The much-loved focal point - at the summit of which stands a statue of the nineteenth century Prime Minister, the fourteenth Earl of Derby - has been partially cordoned off since late last year after an inspection by a specialist restoration contractor.
That revealed the curved decorative and safety feature on the eastern set of stairs had actually become a safety hazard - and was at risk of collapse.
A report to Preston City Council’s cabinet indicates that the western steps would also eventually need closing if the condition of the balustrades on that side deteriorated any further - which would completely cut off the final stage of the popular assent.
Cabinet members have now approved the replacement of both balustrades so that the steps in the Grade II-listed park can remain in use.
It is not known whether the previously sturdy handrails date back to when the park was created back in the 1860s.
A tendering exercise will now be carried out to identify a contractor capable of carrying out the work within the budget set aside for it. As that process is yet to take place, the estimated cost of the scheme has not yet been made public.
Cllr Robert Boswell, the authority’s cabinet member for environment and community safety, warned that it may be a while yet before visitors can once again choose which way to turn as they approach the final flight of steps.

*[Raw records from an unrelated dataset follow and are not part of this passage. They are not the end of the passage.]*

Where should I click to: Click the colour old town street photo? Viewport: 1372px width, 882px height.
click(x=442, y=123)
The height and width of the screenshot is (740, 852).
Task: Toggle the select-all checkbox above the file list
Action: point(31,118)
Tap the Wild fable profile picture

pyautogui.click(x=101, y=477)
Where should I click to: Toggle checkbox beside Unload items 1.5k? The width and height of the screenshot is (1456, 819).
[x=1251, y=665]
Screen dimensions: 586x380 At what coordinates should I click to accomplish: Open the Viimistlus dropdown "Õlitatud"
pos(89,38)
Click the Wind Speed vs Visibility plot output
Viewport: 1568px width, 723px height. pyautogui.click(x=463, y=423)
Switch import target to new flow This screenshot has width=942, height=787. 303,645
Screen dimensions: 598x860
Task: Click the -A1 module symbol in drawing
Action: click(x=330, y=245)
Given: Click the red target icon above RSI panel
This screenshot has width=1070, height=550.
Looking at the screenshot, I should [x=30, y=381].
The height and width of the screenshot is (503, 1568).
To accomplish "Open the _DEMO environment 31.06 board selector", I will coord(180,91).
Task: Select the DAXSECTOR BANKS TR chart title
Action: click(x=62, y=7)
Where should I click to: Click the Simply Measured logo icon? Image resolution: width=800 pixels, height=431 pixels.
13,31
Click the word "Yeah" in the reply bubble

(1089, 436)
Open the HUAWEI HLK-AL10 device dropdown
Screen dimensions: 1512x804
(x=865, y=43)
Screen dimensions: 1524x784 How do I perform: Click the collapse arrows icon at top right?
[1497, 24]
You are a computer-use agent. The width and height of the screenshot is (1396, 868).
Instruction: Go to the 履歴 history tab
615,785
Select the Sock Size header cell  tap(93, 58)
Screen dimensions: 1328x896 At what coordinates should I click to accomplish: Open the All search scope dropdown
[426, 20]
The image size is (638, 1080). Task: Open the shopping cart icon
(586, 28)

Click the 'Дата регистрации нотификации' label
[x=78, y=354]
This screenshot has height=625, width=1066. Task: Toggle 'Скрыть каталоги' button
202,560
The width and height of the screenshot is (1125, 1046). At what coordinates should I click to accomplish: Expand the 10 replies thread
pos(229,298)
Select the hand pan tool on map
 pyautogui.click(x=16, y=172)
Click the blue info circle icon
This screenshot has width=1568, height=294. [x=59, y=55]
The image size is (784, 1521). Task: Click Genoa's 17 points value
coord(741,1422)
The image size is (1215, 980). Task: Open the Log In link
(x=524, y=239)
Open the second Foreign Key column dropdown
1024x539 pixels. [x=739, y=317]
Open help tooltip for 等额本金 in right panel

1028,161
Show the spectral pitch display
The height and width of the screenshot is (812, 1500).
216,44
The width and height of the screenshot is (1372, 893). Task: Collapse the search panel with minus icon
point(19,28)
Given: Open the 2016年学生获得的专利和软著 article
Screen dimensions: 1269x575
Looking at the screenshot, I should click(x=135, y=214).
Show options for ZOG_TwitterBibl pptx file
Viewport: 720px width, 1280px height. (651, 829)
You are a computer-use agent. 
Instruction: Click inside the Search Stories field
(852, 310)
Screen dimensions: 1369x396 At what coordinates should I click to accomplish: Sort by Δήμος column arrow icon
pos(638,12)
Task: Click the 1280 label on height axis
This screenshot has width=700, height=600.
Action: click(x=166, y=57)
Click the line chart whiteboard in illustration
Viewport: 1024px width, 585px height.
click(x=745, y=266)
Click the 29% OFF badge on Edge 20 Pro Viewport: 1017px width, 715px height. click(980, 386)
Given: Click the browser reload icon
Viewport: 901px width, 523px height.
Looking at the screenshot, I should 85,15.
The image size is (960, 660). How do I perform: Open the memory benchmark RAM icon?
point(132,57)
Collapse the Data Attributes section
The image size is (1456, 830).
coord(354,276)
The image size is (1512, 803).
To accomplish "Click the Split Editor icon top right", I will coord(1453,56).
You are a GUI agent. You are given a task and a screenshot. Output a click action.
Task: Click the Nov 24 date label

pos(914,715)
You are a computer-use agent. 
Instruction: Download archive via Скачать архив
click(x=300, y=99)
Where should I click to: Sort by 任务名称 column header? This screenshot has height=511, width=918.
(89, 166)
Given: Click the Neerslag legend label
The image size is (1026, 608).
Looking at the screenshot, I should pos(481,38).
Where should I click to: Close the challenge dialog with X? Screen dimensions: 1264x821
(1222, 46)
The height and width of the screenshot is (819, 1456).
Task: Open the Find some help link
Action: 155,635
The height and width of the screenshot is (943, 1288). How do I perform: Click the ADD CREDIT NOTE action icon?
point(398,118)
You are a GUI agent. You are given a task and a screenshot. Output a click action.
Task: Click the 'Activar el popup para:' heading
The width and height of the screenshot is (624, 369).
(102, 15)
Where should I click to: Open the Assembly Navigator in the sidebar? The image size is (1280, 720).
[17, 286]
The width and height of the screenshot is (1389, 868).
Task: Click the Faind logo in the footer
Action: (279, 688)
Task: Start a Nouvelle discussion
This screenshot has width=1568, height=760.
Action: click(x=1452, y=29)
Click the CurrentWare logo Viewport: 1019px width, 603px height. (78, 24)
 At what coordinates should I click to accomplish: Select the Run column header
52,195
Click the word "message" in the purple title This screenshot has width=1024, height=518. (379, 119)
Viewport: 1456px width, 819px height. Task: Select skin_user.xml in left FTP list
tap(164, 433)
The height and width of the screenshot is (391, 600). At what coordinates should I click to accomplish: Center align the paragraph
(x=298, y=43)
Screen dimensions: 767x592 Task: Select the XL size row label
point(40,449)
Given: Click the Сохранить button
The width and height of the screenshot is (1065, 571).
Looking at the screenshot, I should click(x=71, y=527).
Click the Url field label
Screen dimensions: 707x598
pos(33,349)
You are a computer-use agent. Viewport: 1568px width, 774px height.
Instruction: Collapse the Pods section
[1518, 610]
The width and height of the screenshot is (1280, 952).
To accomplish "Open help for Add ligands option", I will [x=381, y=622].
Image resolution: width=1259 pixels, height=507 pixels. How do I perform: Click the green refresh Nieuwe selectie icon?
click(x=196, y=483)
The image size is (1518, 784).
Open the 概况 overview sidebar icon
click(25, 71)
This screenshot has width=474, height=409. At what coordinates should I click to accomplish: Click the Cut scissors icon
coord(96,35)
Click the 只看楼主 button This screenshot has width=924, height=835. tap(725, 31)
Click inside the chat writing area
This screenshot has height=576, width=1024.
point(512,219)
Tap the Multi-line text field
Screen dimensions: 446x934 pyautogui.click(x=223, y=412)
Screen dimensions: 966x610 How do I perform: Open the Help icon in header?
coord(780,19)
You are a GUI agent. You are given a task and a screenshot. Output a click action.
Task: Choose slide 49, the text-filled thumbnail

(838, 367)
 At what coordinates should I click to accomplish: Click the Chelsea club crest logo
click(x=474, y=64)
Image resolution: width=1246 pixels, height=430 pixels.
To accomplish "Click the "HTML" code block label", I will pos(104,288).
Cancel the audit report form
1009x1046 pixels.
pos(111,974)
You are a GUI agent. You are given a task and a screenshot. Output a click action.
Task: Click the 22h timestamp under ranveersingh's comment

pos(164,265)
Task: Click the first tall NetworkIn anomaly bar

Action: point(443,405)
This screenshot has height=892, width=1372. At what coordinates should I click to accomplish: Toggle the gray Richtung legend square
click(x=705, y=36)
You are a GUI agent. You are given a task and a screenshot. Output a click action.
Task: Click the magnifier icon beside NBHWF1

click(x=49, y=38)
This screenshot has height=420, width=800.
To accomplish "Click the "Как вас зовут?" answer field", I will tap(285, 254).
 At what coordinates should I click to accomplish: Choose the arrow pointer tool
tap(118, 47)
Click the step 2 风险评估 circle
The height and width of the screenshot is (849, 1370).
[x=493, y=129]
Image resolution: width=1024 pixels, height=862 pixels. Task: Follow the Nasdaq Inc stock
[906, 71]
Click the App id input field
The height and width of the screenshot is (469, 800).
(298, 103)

He told the Lancashire Post that there are ”significant lead-in times for the local stone to be quarried and supplied”.
“Our parks and open spaces have become even more important to us over the past year, for both our physical and mental wellbeing.
“However, the welfare of park visitors is paramount, and following inspection in November 2020, it was necessary to close off one side of the balustrade steps in Miller Park for health and safety reasons.
“Cabinet recently approved funding for the repairs, which will be carried out as soon as resources are in place,” Cllr Boswell added.